Versuchsanstalt
Anstalt ist ein etwas verstaubter Begriff, er weckt gar negative Assoziationen. Versuche im Zusammenhang mit Anstalt sowieso. Davon wollen wir uns jetzt befreien. Eher daran denken, dass wir nur mit Versuchen weiterkommen, woanders hinkommen; auch durch Versuche, die scheitern.
Aber so weit wollen wir nicht gehen. Wir werden nicht scheitern, und wenn, dann lernen wir daraus. Für das nächste. „VERSUCHSANSTALT FÜR BAU u. MASCHINEN MATERIALE“ steht in Jugendstillettern am Mittelhaus im Hof des WUK. In den 1980er Jahren, kurz nach der Besetzung des Hauses, haben die Künstler_innen Ona B., Walter Berger und Thomas Unseld sinnigerweise ein paar der Lettern in Goldfarbe hervorgehoben, so dass dort nun zu lesen ist: „Versuchsanstalt für immer.“ Eine Versuchsanstalt für andere Formen des Zusammenlebens und -arbeitens, für eine ganzheitliche Gesellschaft und Politik, für eine offene Idee von Kunst und Kultur.

## Aufgeführte Zeilen

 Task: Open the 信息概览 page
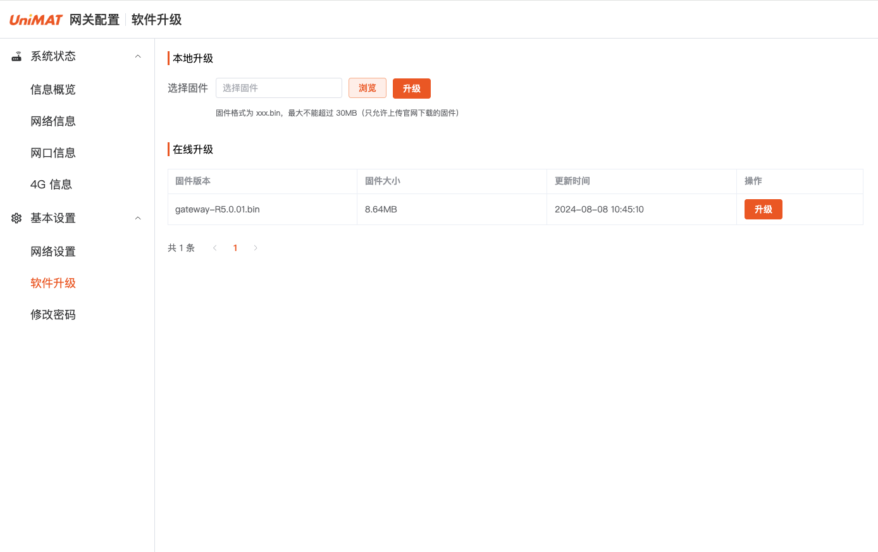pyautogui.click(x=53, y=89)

--

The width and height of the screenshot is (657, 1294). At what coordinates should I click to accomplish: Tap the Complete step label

## Übungsaufgaben
A. Geben Sie den Textauszug von „Aber so weit“ bis „Kunst und Kultur.“ wieder und benennen Sie dabei „Mittelhaus“ in „Hinterhaus“ um.
B. Fassen Sie den Textauszug in zwei Sätzen zusammen.
Stützen Sie sich bei der Bearbeitung ausschließlich auf den Textauszug.

## Lösungen in Reihenfolge
A.
Aber so weit wollen wir nicht gehen. Wir werden nicht scheitern, und wenn, dann lernen wir daraus. Für das nächste. „VERSUCHSANSTALT FÜR BAU u. MASCHINEN MATERIALE“ steht in Jugendstillettern am Hinterhaus im Hof des WUK. In den 1980er Jahren, kurz nach der Besetzung des Hauses, haben die Künstler_innen Ona B., Walter Berger und Thomas Unseld sinnigerweise ein paar der Lettern in Goldfarbe hervorgehoben, so dass dort nun zu lesen ist: „Versuchsanstalt für immer.“ Eine Versuchsanstalt für andere Formen des Zusammenlebens und -arbeitens, für eine ganzheitliche Gesellschaft und Politik, für eine offene Idee von Kunst und Kultur.

B. Der Begriff Anstalt weckt negative Assoziationen, doch man kommt nur mit Versuchen weiter, auch mit gescheiterten, aus denen man lernt. Am Mittelhaus im Hof des WUK haben Künstler_innen in den 1980er Jahren einige Lettern der Aufschrift „VERSUCHSANSTALT FÜR BAU u. MASCHINEN MATERIALE“ in Goldfarbe hervorgehoben, sodass dort „Versuchsanstalt für immer“ zu lesen ist, eine Versuchsanstalt für andere Formen des Zusammenlebens und -arbeitens, für Gesellschaft und Politik sowie für Kunst und Kultur.